** Opening Available records block **
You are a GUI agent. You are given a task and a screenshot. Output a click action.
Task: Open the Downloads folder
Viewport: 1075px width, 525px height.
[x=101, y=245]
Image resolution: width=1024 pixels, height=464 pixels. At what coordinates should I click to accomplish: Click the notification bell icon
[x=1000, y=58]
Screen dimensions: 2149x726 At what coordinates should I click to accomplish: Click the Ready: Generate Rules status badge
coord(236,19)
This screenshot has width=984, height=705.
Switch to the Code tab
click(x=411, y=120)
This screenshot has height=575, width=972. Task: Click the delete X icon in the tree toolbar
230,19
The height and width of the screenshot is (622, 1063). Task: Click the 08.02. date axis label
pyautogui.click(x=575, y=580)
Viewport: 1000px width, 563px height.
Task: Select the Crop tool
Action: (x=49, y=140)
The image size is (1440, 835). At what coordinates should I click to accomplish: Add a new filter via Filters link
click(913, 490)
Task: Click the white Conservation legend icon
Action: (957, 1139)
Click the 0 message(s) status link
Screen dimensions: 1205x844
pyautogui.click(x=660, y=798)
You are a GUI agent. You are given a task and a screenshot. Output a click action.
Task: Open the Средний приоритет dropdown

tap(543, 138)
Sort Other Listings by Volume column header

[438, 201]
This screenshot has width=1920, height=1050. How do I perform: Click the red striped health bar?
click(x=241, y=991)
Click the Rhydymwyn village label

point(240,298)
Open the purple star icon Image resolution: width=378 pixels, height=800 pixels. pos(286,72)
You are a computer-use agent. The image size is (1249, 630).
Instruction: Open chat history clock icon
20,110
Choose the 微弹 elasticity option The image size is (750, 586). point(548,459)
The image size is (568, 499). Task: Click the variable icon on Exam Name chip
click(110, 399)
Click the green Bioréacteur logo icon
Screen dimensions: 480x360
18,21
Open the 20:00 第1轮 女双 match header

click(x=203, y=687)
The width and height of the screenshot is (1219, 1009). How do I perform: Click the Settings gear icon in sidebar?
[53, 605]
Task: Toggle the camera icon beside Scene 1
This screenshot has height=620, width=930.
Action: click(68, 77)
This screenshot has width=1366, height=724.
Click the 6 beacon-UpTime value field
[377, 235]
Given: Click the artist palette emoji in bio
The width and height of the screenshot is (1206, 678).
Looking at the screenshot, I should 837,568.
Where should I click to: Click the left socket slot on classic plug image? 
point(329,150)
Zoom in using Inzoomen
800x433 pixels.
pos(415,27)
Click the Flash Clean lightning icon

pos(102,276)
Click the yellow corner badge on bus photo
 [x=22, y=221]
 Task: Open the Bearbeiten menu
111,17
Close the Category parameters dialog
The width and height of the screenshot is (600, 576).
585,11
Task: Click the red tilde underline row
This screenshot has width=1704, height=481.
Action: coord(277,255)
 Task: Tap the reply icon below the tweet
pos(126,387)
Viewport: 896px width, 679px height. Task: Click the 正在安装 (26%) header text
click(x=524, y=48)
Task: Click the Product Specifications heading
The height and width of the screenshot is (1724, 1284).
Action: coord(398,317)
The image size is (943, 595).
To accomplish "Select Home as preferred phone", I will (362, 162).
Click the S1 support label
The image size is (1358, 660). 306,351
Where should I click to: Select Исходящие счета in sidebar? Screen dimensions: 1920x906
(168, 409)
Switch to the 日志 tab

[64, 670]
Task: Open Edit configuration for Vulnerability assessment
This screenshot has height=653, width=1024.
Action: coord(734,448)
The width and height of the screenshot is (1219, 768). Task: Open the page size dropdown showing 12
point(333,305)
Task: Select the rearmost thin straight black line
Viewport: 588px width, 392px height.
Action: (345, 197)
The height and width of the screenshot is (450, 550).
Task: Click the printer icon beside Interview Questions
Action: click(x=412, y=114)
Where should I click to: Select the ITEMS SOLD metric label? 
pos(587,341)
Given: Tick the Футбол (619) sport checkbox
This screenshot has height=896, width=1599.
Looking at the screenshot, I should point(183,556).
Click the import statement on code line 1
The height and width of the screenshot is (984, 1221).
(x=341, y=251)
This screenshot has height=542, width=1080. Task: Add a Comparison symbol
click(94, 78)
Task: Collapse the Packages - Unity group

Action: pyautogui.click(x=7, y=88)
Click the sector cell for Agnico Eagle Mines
** Closing Available records block **
§ Exercise
Write the whole listing out again exactly.

§ Response for this exercise
You are a GUI agent. You are given a task and a screenshot. Output a click action.
Task: Open the Downloads folder
Viewport: 1075px width, 525px height.
[x=101, y=245]
Image resolution: width=1024 pixels, height=464 pixels. At what coordinates should I click to accomplish: Click the notification bell icon
[x=1000, y=58]
Screen dimensions: 2149x726 At what coordinates should I click to accomplish: Click the Ready: Generate Rules status badge
coord(236,19)
This screenshot has width=984, height=705.
Switch to the Code tab
click(x=411, y=120)
This screenshot has height=575, width=972. Task: Click the delete X icon in the tree toolbar
230,19
The height and width of the screenshot is (622, 1063). Task: Click the 08.02. date axis label
pyautogui.click(x=575, y=580)
Viewport: 1000px width, 563px height.
Task: Select the Crop tool
Action: (x=49, y=140)
The image size is (1440, 835). At what coordinates should I click to accomplish: Add a new filter via Filters link
click(913, 490)
Task: Click the white Conservation legend icon
Action: (957, 1139)
Click the 0 message(s) status link
Screen dimensions: 1205x844
pyautogui.click(x=660, y=798)
You are a GUI agent. You are given a task and a screenshot. Output a click action.
Task: Open the Средний приоритет dropdown

tap(543, 138)
Sort Other Listings by Volume column header

[438, 201]
This screenshot has width=1920, height=1050. How do I perform: Click the red striped health bar?
click(x=241, y=991)
Click the Rhydymwyn village label

point(240,298)
Open the purple star icon Image resolution: width=378 pixels, height=800 pixels. pos(286,72)
You are a computer-use agent. The image size is (1249, 630).
Instruction: Open chat history clock icon
20,110
Choose the 微弹 elasticity option The image size is (750, 586). point(548,459)
The image size is (568, 499). Task: Click the variable icon on Exam Name chip
click(110, 399)
Click the green Bioréacteur logo icon
Screen dimensions: 480x360
18,21
Open the 20:00 第1轮 女双 match header

click(x=203, y=687)
The width and height of the screenshot is (1219, 1009). How do I perform: Click the Settings gear icon in sidebar?
[53, 605]
Task: Toggle the camera icon beside Scene 1
This screenshot has height=620, width=930.
Action: click(68, 77)
This screenshot has width=1366, height=724.
Click the 6 beacon-UpTime value field
[377, 235]
Given: Click the artist palette emoji in bio
The width and height of the screenshot is (1206, 678).
Looking at the screenshot, I should 837,568.
Where should I click to: Click the left socket slot on classic plug image? 
point(329,150)
Zoom in using Inzoomen
800x433 pixels.
pos(415,27)
Click the Flash Clean lightning icon

pos(102,276)
Click the yellow corner badge on bus photo
 [x=22, y=221]
 Task: Open the Bearbeiten menu
111,17
Close the Category parameters dialog
The width and height of the screenshot is (600, 576).
585,11
Task: Click the red tilde underline row
This screenshot has width=1704, height=481.
Action: coord(277,255)
 Task: Tap the reply icon below the tweet
pos(126,387)
Viewport: 896px width, 679px height. Task: Click the 正在安装 (26%) header text
click(x=524, y=48)
Task: Click the Product Specifications heading
The height and width of the screenshot is (1724, 1284).
Action: coord(398,317)
The image size is (943, 595).
To accomplish "Select Home as preferred phone", I will (362, 162).
Click the S1 support label
The image size is (1358, 660). 306,351
Where should I click to: Select Исходящие счета in sidebar? Screen dimensions: 1920x906
(168, 409)
Switch to the 日志 tab

[64, 670]
Task: Open Edit configuration for Vulnerability assessment
This screenshot has height=653, width=1024.
Action: coord(734,448)
The width and height of the screenshot is (1219, 768). Task: Open the page size dropdown showing 12
point(333,305)
Task: Select the rearmost thin straight black line
Viewport: 588px width, 392px height.
Action: (345, 197)
The height and width of the screenshot is (450, 550).
Task: Click the printer icon beside Interview Questions
Action: click(x=412, y=114)
Where should I click to: Select the ITEMS SOLD metric label? 
pos(587,341)
Given: Tick the Футбол (619) sport checkbox
This screenshot has height=896, width=1599.
Looking at the screenshot, I should point(183,556).
Click the import statement on code line 1
The height and width of the screenshot is (984, 1221).
(x=341, y=251)
This screenshot has height=542, width=1080. Task: Add a Comparison symbol
click(94, 78)
Task: Collapse the Packages - Unity group

Action: pyautogui.click(x=7, y=88)
Click the sector cell for Agnico Eagle Mines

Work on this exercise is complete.